Municipalisation du personnel des institutions de la petite enfance subventionnées par la Ville de Genève

Le 9 octobre 2007, le Conseil municipal a adopté à une forte majorité la PR 476A qui est une prise de position de principe en faveur de l’extension du service public au domaine de la petite enfance. Il recommandait au Conseil administratif d’entamer sans tarder des négociations avec les syndicats et les associations professionnelles signataires de la CCT pour le personnel de la petite enfance, dans le respect des spécificités de ce secteur afin de trouver une solution pérenne. Il prévoyait également la mise à niveau rigoureuse de la prévoyance professionnelle de l’ensemble du personnel amené à intégrer la CAP. Le contenu de cette PR 476A avait été adopté, suite au dépôt d’une pétition du personnel de la petite enfance munie de plus de 876 signatures récoltées en un mois seulement auprès de la quasi-totalité des institutions concernées. Cette pétition mettait en avant le fait que le contenu du premier projet de résolution constituait une inégalité de traitement avec les conditions prévues pour le personnel de l’administration municipale, une discrimination au sens de la loi sur l’égalité entre femmes et hommes et une solution au rabais. Le Conseil municipal avait été sensible aux arguments des organisations du personnel et avait amendé le projet de résolution initial.

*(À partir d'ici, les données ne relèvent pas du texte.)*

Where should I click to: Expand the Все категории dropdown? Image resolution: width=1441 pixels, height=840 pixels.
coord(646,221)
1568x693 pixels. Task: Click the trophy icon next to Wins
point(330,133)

En septembre 2010, nous devions constater que le Conseil administratif n’avait jamais ouvert de négociations avec les syndicats et associations professionnelle sur la mise en œuvre de cette municipalisation et sur l’intégration du personnel de la petite enfance à la caisse de prévoyance professionnelle du personnel de la Ville de Genève. Cependant, il proposait une nouvelle résolution au Conseil municipal qui demandait à nouveau une extension du service public mais en indiquant déjà au préalable quel était le scénario retenu. Au tant dire qu’il s’agissait d’un nouveau moyen de verrouiller toute perspective de négociation avec les représentant-e-s du personnel. C’était d’autant plus inacceptable que le scénario retenu contenait une forte discrimination des femmes largement majoritaires au sein du personnel de la petite enfance et une grave entorse à l’égalité de traitement avec le personnel de l’administration, qui est pourtant un principe de base en droit public. Le Conseil administratif demandait une municipalisation des crèches au rabais, sans prise en compte des années d’expérience dans la profession et sans rattrapage CAP. Le SIT a demandé qu’une réelle négociation s’ouvre enfin avec les signataires de la CCT, comme le réclamait déjà la résolution adoptée par le Conseil municipal en octobre 2007 voir communiqué de presse septembre 2010.

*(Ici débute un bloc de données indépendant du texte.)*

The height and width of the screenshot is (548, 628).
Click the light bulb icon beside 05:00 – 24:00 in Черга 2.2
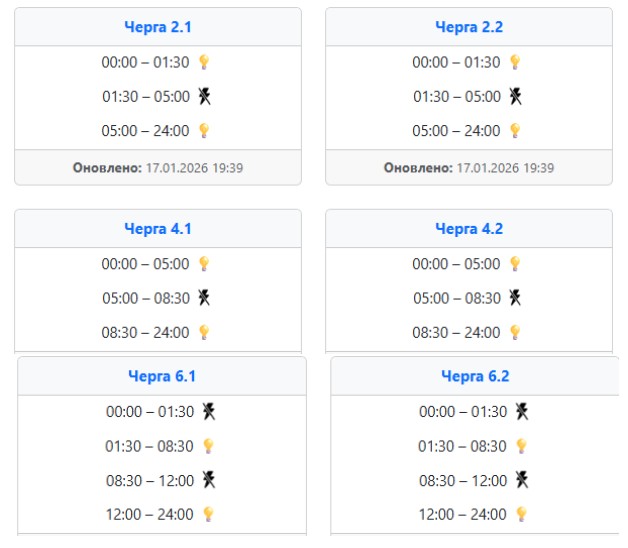click(515, 130)
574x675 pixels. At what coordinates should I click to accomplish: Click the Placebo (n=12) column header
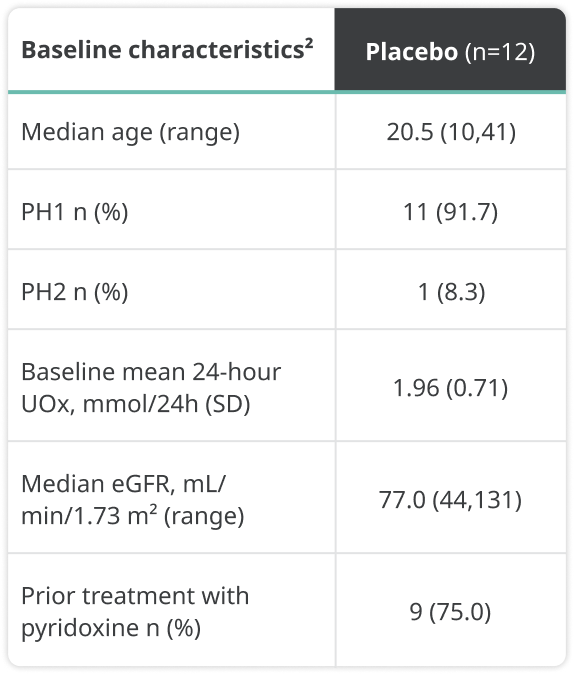(x=450, y=51)
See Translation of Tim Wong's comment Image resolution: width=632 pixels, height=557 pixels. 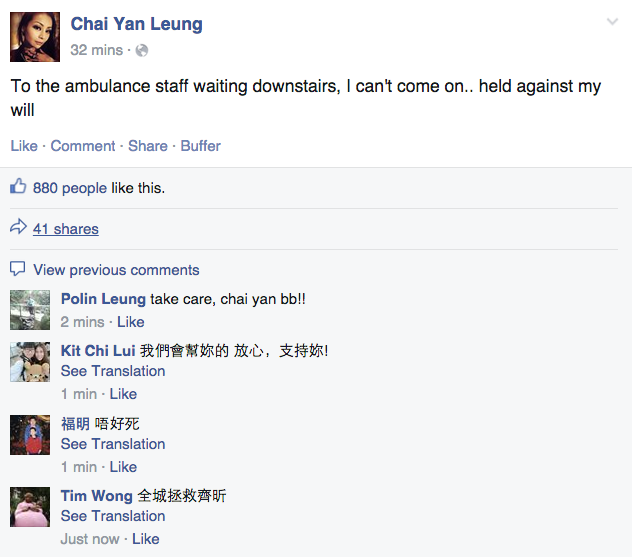(x=113, y=516)
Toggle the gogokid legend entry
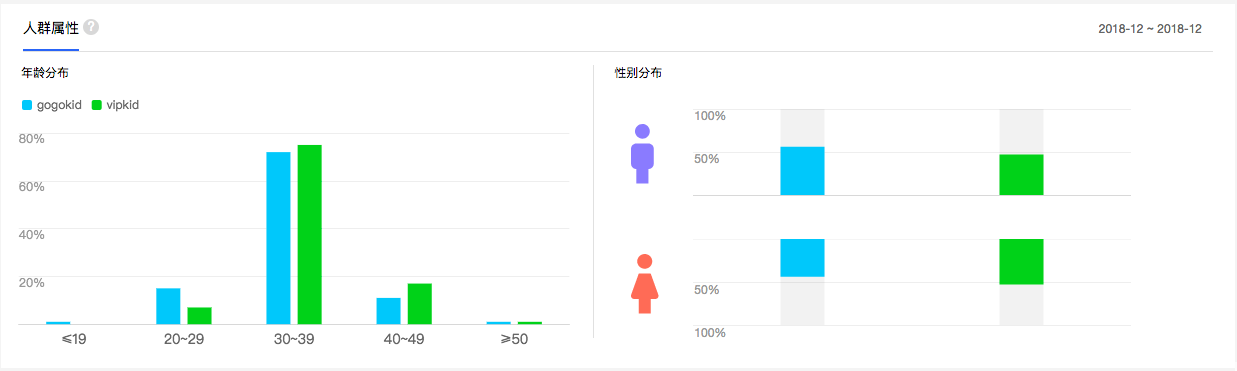 click(x=51, y=104)
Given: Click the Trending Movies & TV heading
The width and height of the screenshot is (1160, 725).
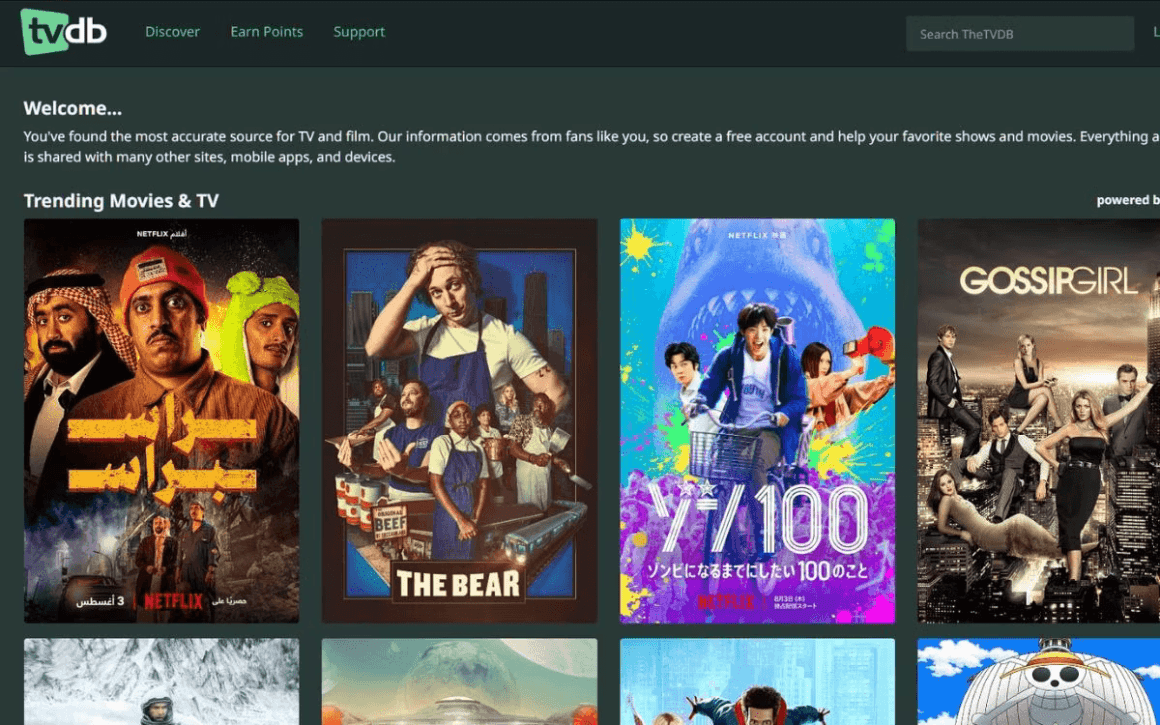Looking at the screenshot, I should click(x=121, y=200).
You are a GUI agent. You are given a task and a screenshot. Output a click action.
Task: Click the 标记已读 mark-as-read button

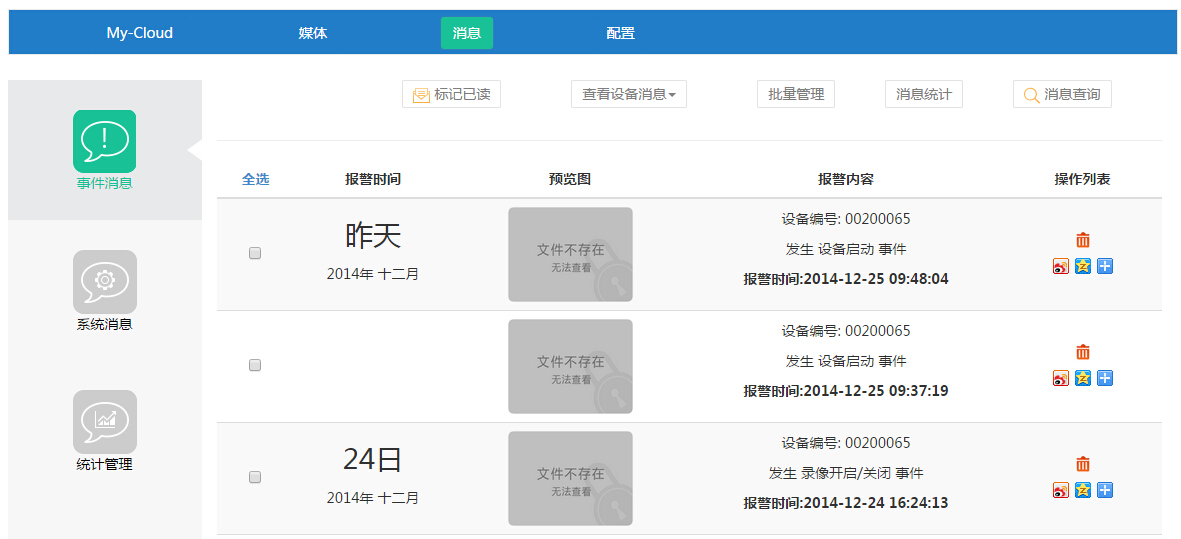tap(451, 95)
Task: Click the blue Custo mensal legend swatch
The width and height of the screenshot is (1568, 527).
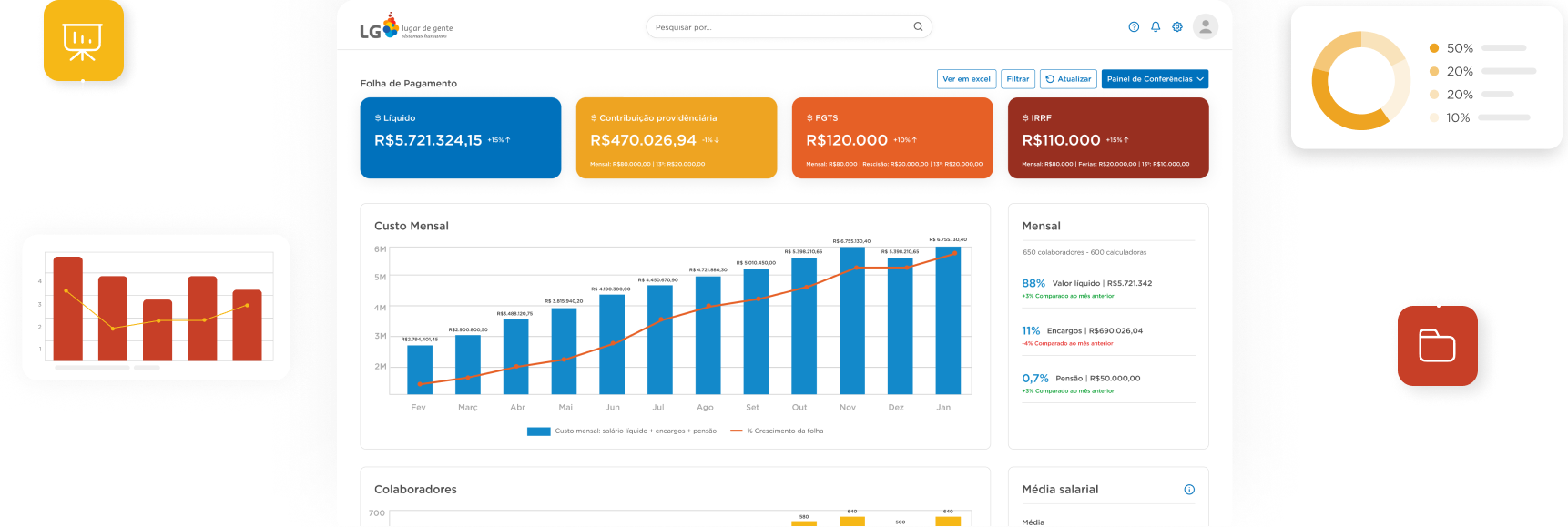Action: (538, 431)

Le 19 avril 2011, le Conseil municipal de la Ville de Genève a décidé à nouveau que le Conseil administratif devait entamer des négociations avec les syndicats pour l’intégration du personnel des institutions de la petite enfance dans la fonction publique. Les élu-e-s ont refusé de se prononcer sur l’un des quatre scénarios proposés par l’exécutif, indiquant à juste titre qu’il s’agissait justement de l’objet de la négociation. En 2007, le Conseil municipal avait déjà adopté ce principe et c’est donc quatre ans qui ont été perdus inutilement. Manuel Tornare a été remplacé par Esther Alder. Le dossier reste ouvert et le SIT attend que la magistrat entame des négociations sur un nouveau projet qui, cette fois nous l’espérons, tiendra la route.